■ Work instructions
Exact copies of the line with "The height and" and of all lines after it through the end of the entries are required, and no other lines.

■ Saved entries
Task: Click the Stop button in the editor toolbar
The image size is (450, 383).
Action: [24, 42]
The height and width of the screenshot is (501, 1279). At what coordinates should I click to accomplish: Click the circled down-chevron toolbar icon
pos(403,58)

■ Finished exercise
The height and width of the screenshot is (501, 1279). At what coordinates should I click to accomplish: Click the circled down-chevron toolbar icon
pos(403,58)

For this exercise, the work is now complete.